Stedenbouwkundigen zien water vooral als een blauwe vlek op de landkaart, merkte Anne Loes Nillesen (1980) jaren geleden. Dat prikkelde haar nieuwsgierigheid. ‘Er is teveel of te weinig water, met als gevolg droogte of overstromingen, schade en gevaar. Juist als je al die dimensies van water gaat bekijken, wordt het interessant.’

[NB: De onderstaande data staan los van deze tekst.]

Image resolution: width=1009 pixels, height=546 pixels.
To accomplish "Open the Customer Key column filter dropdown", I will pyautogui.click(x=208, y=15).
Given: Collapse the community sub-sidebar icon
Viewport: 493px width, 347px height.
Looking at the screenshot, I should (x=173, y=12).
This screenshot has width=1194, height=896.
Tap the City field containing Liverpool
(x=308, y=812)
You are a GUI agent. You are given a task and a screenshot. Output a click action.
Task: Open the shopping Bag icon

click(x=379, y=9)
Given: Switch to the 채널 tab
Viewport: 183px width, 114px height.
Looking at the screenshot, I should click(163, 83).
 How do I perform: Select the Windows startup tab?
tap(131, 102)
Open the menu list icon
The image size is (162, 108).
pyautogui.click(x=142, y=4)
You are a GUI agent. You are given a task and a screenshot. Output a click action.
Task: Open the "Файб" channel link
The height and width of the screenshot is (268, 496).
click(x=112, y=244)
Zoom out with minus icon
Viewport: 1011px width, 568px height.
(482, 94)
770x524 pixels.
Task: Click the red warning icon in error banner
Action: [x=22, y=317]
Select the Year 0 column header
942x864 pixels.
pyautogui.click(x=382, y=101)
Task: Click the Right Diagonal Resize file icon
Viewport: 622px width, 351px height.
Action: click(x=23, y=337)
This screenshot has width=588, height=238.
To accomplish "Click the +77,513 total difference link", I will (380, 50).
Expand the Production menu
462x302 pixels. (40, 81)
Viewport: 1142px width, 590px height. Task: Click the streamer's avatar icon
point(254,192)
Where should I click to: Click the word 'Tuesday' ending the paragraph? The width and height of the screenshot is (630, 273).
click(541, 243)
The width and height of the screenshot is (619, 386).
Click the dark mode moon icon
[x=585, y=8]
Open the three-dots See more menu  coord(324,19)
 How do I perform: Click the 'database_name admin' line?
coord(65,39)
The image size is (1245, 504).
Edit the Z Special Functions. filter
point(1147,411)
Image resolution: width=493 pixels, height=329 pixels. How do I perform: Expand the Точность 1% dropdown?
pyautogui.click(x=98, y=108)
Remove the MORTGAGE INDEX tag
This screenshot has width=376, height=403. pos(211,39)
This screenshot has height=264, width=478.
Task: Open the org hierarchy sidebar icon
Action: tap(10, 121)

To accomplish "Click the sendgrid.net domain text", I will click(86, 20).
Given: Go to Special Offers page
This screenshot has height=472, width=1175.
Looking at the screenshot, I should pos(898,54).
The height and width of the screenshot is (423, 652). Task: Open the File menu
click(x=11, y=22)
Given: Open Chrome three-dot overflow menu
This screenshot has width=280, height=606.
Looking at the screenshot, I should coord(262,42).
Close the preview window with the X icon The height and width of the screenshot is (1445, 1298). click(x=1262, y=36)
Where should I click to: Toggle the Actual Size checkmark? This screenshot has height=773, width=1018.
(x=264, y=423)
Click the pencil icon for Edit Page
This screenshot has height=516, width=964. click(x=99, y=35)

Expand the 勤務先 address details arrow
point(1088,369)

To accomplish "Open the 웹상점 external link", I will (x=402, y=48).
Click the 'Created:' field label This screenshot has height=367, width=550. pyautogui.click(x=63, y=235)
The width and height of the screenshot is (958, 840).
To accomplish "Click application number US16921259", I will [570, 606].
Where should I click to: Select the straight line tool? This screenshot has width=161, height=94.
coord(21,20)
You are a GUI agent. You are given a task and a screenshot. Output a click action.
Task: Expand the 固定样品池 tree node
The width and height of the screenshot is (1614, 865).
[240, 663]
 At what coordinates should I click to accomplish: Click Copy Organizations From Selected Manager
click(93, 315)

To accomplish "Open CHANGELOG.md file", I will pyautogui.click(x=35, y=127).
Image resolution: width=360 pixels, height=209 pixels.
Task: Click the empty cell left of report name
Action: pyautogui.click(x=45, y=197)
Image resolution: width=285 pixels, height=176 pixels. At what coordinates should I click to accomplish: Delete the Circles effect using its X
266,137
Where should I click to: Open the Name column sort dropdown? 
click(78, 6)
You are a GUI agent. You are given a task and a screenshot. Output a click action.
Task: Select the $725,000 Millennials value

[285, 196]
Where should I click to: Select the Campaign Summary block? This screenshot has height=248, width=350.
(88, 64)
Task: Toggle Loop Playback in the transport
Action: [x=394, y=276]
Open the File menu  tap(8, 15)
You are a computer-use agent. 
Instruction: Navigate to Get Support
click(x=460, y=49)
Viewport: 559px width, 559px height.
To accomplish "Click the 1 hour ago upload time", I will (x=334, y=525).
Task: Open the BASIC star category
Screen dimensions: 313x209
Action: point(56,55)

Anne Loes is oprichter van stedenbouwkundig bureau Defacto Urbanism en professor Urban Design aan de TU Delft. Zij weet als geen ander: Nederland heeft die wereldberoemde dijken, duinen en waterkeringen om droge voeten te houden, maar wegpompen van water heeft ook z’n keerzijde. ‘De slappe bodem droogpompen leidt tot bodemverzakking en tot oxidatie, waarbij CO2 vrijkomt. Daarbij speelt nog verzilting: door zeespiegelstijging komt zout water naar de oppervlakte, zeker in diepe polders. Niet per se het meest geschikte water voor de bestaande landbouw en ecologie.’

Op zoek naar koelte in een hete stad

Terwijl waterveiligheid wat haar betreft niet eens de grootste uitdaging is, ze waarschuwt voor droogte en hitte als onderbelicht thema. ‘We hebben twee hete zomers gehad, in bewonersbijeenkomsten merken we dat mensen zich ervan bewust beginnen te worden dat we voldoende koele plekken moeten creëren in de stad. In steden met veel verharding loopt de temperatuur hoog op in de zomer en kan bij onstuimige buien het regenwater niet worden opgevangen.’

Een paar tegels wippen is niet voldoende om dat probleem op te lossen. ‘Kleine ingrepen op veel plekken in de stad noem ik urban acupuncture, dus tuinen groener maken en andere kleine maatregelen. In Amsterdam hebben we onderzoek gedaan hoeveel openbaar groen nodig is om de grote volumes regenwater op te vangen. Het bleek dat we een tweede Amsterdamse Bos nodig hadden, een enorm oppervlak.’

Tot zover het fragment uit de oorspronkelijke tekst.